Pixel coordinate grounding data

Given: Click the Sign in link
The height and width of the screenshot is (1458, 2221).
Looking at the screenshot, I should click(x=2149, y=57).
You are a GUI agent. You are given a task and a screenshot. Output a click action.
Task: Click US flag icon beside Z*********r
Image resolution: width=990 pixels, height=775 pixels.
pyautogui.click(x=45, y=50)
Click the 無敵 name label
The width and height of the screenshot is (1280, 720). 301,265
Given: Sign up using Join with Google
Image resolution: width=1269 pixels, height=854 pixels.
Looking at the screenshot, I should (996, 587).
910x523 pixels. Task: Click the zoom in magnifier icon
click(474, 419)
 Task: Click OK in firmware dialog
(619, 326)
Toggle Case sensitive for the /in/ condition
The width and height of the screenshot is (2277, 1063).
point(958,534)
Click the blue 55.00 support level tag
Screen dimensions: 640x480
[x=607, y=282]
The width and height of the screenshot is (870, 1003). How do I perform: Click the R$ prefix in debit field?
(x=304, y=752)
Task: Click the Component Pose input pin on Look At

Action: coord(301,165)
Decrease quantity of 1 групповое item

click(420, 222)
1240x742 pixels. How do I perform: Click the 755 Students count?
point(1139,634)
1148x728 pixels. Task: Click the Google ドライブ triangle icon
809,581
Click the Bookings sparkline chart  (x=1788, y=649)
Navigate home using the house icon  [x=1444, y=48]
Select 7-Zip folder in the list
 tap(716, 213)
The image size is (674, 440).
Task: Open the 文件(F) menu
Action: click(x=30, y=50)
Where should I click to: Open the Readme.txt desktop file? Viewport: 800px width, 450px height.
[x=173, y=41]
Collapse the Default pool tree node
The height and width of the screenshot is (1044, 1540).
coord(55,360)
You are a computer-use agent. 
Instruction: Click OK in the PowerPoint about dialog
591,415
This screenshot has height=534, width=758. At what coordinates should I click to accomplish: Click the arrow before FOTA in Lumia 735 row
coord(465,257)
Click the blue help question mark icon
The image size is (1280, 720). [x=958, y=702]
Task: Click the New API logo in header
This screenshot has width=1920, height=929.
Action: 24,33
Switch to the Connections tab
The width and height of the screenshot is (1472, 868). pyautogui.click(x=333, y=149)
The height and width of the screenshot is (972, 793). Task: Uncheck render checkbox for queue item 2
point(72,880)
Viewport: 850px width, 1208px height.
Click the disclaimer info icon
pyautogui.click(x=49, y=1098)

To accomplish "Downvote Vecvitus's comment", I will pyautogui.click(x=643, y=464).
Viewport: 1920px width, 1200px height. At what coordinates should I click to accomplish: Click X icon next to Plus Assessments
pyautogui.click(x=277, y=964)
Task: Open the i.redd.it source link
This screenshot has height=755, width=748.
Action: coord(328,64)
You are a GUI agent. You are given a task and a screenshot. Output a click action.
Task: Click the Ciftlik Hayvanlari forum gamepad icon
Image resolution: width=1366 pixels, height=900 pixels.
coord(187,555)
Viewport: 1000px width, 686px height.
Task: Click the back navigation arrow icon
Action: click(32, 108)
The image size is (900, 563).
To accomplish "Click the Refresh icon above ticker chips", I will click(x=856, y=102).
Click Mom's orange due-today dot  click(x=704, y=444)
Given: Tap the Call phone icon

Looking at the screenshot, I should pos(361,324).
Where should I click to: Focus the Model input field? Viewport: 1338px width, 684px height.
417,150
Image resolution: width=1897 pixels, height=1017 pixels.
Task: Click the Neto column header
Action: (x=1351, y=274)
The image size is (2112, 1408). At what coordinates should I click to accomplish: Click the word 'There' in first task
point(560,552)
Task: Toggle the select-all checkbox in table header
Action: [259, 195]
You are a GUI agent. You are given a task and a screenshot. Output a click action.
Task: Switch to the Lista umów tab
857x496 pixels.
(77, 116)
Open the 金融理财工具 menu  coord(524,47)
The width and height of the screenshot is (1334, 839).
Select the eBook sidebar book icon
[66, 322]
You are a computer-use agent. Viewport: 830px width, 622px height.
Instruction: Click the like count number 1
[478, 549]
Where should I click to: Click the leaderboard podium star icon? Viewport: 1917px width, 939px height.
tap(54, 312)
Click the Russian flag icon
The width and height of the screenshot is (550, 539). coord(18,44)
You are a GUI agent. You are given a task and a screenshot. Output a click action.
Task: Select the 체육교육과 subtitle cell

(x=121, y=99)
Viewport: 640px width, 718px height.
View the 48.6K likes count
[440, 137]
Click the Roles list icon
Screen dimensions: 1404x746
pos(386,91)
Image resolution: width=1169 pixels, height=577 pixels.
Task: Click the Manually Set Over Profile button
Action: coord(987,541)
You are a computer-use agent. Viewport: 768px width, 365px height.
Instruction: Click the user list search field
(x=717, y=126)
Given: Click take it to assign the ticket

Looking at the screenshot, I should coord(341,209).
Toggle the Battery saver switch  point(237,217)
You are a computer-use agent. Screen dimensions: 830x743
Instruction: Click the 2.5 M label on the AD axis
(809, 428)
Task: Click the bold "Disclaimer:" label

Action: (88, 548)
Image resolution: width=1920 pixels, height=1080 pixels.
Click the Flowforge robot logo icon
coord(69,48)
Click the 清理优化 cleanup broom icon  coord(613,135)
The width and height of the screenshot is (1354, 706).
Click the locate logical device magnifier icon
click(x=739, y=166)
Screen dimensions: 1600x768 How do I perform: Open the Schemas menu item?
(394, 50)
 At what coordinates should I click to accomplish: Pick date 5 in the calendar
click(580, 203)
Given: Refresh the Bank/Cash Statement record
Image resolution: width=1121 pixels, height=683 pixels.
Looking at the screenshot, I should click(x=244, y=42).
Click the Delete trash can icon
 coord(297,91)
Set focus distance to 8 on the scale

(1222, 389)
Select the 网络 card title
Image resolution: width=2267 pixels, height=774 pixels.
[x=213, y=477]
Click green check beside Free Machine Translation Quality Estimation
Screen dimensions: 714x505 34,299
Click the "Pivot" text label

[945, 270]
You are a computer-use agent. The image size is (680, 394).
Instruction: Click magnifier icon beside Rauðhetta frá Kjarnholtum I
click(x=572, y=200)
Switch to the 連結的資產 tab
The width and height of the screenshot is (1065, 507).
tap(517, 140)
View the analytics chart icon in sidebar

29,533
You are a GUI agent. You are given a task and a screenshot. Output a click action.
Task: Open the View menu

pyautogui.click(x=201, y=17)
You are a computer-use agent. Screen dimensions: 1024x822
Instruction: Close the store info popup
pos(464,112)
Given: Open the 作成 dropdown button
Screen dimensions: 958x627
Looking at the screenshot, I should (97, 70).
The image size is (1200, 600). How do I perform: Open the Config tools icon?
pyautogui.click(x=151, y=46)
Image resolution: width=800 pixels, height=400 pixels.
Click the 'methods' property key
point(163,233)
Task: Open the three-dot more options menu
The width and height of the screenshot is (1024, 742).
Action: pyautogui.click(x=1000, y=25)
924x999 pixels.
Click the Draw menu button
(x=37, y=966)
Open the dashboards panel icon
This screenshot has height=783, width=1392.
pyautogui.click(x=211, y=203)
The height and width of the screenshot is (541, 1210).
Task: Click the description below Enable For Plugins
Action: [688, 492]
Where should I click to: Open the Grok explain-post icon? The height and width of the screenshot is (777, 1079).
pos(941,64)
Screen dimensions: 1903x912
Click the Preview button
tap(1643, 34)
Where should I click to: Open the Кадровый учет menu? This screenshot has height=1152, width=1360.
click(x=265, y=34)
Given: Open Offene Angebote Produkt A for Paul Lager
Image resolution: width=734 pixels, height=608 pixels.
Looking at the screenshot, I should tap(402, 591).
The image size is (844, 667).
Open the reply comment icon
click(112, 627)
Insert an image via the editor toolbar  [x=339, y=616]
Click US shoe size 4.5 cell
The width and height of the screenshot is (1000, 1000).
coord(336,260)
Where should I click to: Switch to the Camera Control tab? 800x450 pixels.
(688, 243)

• [ABOUT THIS TASK]: All entries shown above should be duplicated without a single difference.

• [COMPLETED EXERCISE]:
Given: Click the Sign in link
The height and width of the screenshot is (1458, 2221).
Looking at the screenshot, I should click(x=2149, y=57).
You are a GUI agent. You are given a task and a screenshot. Output a click action.
Task: Click US flag icon beside Z*********r
Image resolution: width=990 pixels, height=775 pixels.
pyautogui.click(x=45, y=50)
Click the 無敵 name label
The width and height of the screenshot is (1280, 720). 301,265
Given: Sign up using Join with Google
Image resolution: width=1269 pixels, height=854 pixels.
Looking at the screenshot, I should (996, 587).
910x523 pixels. Task: Click the zoom in magnifier icon
click(474, 419)
 Task: Click OK in firmware dialog
(619, 326)
Toggle Case sensitive for the /in/ condition
The width and height of the screenshot is (2277, 1063).
point(958,534)
Click the blue 55.00 support level tag
Screen dimensions: 640x480
[x=607, y=282]
The width and height of the screenshot is (870, 1003). How do I perform: Click the R$ prefix in debit field?
(x=304, y=752)
Task: Click the Component Pose input pin on Look At

Action: coord(301,165)
Decrease quantity of 1 групповое item

click(420, 222)
1240x742 pixels. How do I perform: Click the 755 Students count?
point(1139,634)
1148x728 pixels. Task: Click the Google ドライブ triangle icon
809,581
Click the Bookings sparkline chart  (x=1788, y=649)
Navigate home using the house icon  [x=1444, y=48]
Select 7-Zip folder in the list
 tap(716, 213)
The image size is (674, 440).
Task: Open the 文件(F) menu
Action: click(x=30, y=50)
Where should I click to: Open the Readme.txt desktop file? Viewport: 800px width, 450px height.
[x=173, y=41]
Collapse the Default pool tree node
The height and width of the screenshot is (1044, 1540).
coord(55,360)
You are a computer-use agent. 
Instruction: Click OK in the PowerPoint about dialog
591,415
This screenshot has height=534, width=758. At what coordinates should I click to accomplish: Click the arrow before FOTA in Lumia 735 row
coord(465,257)
Click the blue help question mark icon
The image size is (1280, 720). [x=958, y=702]
Task: Click the New API logo in header
This screenshot has width=1920, height=929.
Action: 24,33
Switch to the Connections tab
The width and height of the screenshot is (1472, 868). pyautogui.click(x=333, y=149)
The height and width of the screenshot is (972, 793). Task: Uncheck render checkbox for queue item 2
point(72,880)
Viewport: 850px width, 1208px height.
Click the disclaimer info icon
pyautogui.click(x=49, y=1098)

To accomplish "Downvote Vecvitus's comment", I will pyautogui.click(x=643, y=464).
Viewport: 1920px width, 1200px height. At what coordinates should I click to accomplish: Click X icon next to Plus Assessments
pyautogui.click(x=277, y=964)
Task: Open the i.redd.it source link
This screenshot has height=755, width=748.
Action: coord(328,64)
You are a GUI agent. You are given a task and a screenshot. Output a click action.
Task: Click the Ciftlik Hayvanlari forum gamepad icon
Image resolution: width=1366 pixels, height=900 pixels.
coord(187,555)
Viewport: 1000px width, 686px height.
Task: Click the back navigation arrow icon
Action: click(32, 108)
The image size is (900, 563).
To accomplish "Click the Refresh icon above ticker chips", I will click(x=856, y=102).
Click Mom's orange due-today dot  click(x=704, y=444)
Given: Tap the Call phone icon

Looking at the screenshot, I should pos(361,324).
Where should I click to: Focus the Model input field? Viewport: 1338px width, 684px height.
417,150
Image resolution: width=1897 pixels, height=1017 pixels.
Task: Click the Neto column header
Action: (x=1351, y=274)
The image size is (2112, 1408). At what coordinates should I click to accomplish: Click the word 'There' in first task
point(560,552)
Task: Toggle the select-all checkbox in table header
Action: [259, 195]
You are a GUI agent. You are given a task and a screenshot. Output a click action.
Task: Switch to the Lista umów tab
857x496 pixels.
(77, 116)
Open the 金融理财工具 menu  coord(524,47)
The width and height of the screenshot is (1334, 839).
Select the eBook sidebar book icon
[66, 322]
You are a computer-use agent. Viewport: 830px width, 622px height.
Instruction: Click the like count number 1
[478, 549]
Where should I click to: Click the leaderboard podium star icon? Viewport: 1917px width, 939px height.
tap(54, 312)
Click the Russian flag icon
The width and height of the screenshot is (550, 539). coord(18,44)
You are a GUI agent. You are given a task and a screenshot. Output a click action.
Task: Select the 체육교육과 subtitle cell

(x=121, y=99)
Viewport: 640px width, 718px height.
View the 48.6K likes count
[440, 137]
Click the Roles list icon
Screen dimensions: 1404x746
pos(386,91)
Image resolution: width=1169 pixels, height=577 pixels.
Task: Click the Manually Set Over Profile button
Action: coord(987,541)
You are a computer-use agent. Viewport: 768px width, 365px height.
Instruction: Click the user list search field
(x=717, y=126)
Given: Click take it to assign the ticket

Looking at the screenshot, I should coord(341,209).
Toggle the Battery saver switch  point(237,217)
You are a computer-use agent. Screen dimensions: 830x743
Instruction: Click the 2.5 M label on the AD axis
(809, 428)
Task: Click the bold "Disclaimer:" label

Action: (88, 548)
Image resolution: width=1920 pixels, height=1080 pixels.
Click the Flowforge robot logo icon
coord(69,48)
Click the 清理优化 cleanup broom icon  coord(613,135)
The width and height of the screenshot is (1354, 706).
Click the locate logical device magnifier icon
click(x=739, y=166)
Screen dimensions: 1600x768 How do I perform: Open the Schemas menu item?
(394, 50)
 At what coordinates should I click to accomplish: Pick date 5 in the calendar
click(580, 203)
Given: Refresh the Bank/Cash Statement record
Image resolution: width=1121 pixels, height=683 pixels.
Looking at the screenshot, I should click(x=244, y=42).
Click the Delete trash can icon
 coord(297,91)
Set focus distance to 8 on the scale

(1222, 389)
Select the 网络 card title
Image resolution: width=2267 pixels, height=774 pixels.
[x=213, y=477]
Click green check beside Free Machine Translation Quality Estimation
Screen dimensions: 714x505 34,299
Click the "Pivot" text label

[945, 270]
You are a computer-use agent. The image size is (680, 394).
Instruction: Click magnifier icon beside Rauðhetta frá Kjarnholtum I
click(x=572, y=200)
Switch to the 連結的資產 tab
The width and height of the screenshot is (1065, 507).
tap(517, 140)
View the analytics chart icon in sidebar

29,533
You are a GUI agent. You are given a task and a screenshot. Output a click action.
Task: Open the View menu

pyautogui.click(x=201, y=17)
You are a computer-use agent. Screen dimensions: 1024x822
Instruction: Close the store info popup
pos(464,112)
Given: Open the 作成 dropdown button
Screen dimensions: 958x627
Looking at the screenshot, I should (97, 70).
The image size is (1200, 600). How do I perform: Open the Config tools icon?
pyautogui.click(x=151, y=46)
Image resolution: width=800 pixels, height=400 pixels.
Click the 'methods' property key
point(163,233)
Task: Open the three-dot more options menu
The width and height of the screenshot is (1024, 742).
Action: pyautogui.click(x=1000, y=25)
924x999 pixels.
Click the Draw menu button
(x=37, y=966)
Open the dashboards panel icon
This screenshot has height=783, width=1392.
pyautogui.click(x=211, y=203)
The height and width of the screenshot is (541, 1210).
Task: Click the description below Enable For Plugins
Action: [688, 492]
Where should I click to: Open the Grok explain-post icon? The height and width of the screenshot is (777, 1079).
pos(941,64)
Screen dimensions: 1903x912
Click the Preview button
tap(1643, 34)
Where should I click to: Open the Кадровый учет menu? This screenshot has height=1152, width=1360.
click(x=265, y=34)
Given: Open Offene Angebote Produkt A for Paul Lager
Image resolution: width=734 pixels, height=608 pixels.
Looking at the screenshot, I should tap(402, 591).
The image size is (844, 667).
Open the reply comment icon
click(112, 627)
Insert an image via the editor toolbar  [x=339, y=616]
Click US shoe size 4.5 cell
The width and height of the screenshot is (1000, 1000).
coord(336,260)
Where should I click to: Switch to the Camera Control tab? 800x450 pixels.
(688, 243)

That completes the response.